Current Draft of Alcohol Control Policy Framework Does Not Reflect Reality of Timor-Leste, says Fundasaun Mahein

February 28, 2020

Fundasaun Mahein (FM) believes the current alcohol control framework draft policy does not reflect Timor-Leste’s local context and urges a redraft of the framework that is uniquely Timorese, as argued in its latest report, Coming to an Alcohol Control Policy for Timor-Leste, released today in Dili, Timor-Leste.
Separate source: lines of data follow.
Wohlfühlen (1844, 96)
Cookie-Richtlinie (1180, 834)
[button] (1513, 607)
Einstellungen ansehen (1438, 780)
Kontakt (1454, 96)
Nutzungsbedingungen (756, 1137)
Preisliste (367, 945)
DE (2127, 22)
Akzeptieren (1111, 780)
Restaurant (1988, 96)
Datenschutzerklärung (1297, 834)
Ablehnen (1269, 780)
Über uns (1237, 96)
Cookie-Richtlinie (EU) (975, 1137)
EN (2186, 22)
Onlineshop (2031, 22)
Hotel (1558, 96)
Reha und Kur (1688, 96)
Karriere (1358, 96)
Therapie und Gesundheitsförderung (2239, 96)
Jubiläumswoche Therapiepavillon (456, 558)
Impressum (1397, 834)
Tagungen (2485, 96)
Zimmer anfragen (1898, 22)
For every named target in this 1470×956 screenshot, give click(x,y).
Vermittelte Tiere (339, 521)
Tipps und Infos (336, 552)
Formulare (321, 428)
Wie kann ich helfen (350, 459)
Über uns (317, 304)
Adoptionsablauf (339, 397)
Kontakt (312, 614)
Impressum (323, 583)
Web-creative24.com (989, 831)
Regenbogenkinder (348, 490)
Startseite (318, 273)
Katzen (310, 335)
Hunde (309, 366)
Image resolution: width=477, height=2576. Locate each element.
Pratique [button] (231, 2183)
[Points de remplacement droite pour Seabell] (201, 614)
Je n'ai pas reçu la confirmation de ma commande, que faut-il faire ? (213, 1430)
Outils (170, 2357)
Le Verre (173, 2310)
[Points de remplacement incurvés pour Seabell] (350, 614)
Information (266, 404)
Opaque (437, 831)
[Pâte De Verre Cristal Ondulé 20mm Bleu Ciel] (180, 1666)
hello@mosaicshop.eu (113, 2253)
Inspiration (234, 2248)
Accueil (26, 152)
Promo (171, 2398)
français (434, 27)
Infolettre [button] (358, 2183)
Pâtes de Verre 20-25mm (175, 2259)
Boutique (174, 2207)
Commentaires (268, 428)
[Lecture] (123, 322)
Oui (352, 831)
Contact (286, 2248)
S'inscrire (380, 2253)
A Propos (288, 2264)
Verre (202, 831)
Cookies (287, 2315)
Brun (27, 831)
While FM is pleased to see progress towards a national alcohol control policy, FM raises many serious concerns in its research report. These include:
• The proposal being drafted by international experts, none of which were Timorese
• The policy framework was written after only six days spent in Timor-Leste
• A lack of cultural understanding of the Timorese context
• A failure to significantly address the unregulated alcohol (tua sabu and tua mutin) that accounts for the majority of spirits produced and consumed in Timor-Leste
• A failure to address or balance public health imperatives for alcohol control with the economically vital role that alcohol production and trade plays for many individuals, families, and communities

FM acknowledges that the policy creation to control alcohol is a significant challenge for Timor-Leste, a country that is considered by the WHO to be the least restrictive country for alcohol consumption in all of Southeast Asia.

FM believes, however, that a redrafting of the draft framework is essential for the future success of the country and to properly address issues of today and the future.

“While it is important that we need the expertise of international advisors and experts, we also need to develop a policy framework that reflects the reality of Timor-Leste and its people. Currently, there is a disconnect,” said FM.

“We must learn from the successes of other nations, but we also need a unique framework that is sensitive to our local tradition and culture,” FM continued.

“We need to develop a framework that benefits and protects all Timorese, especially families, loja (kios) owners and small business owners,” said FM.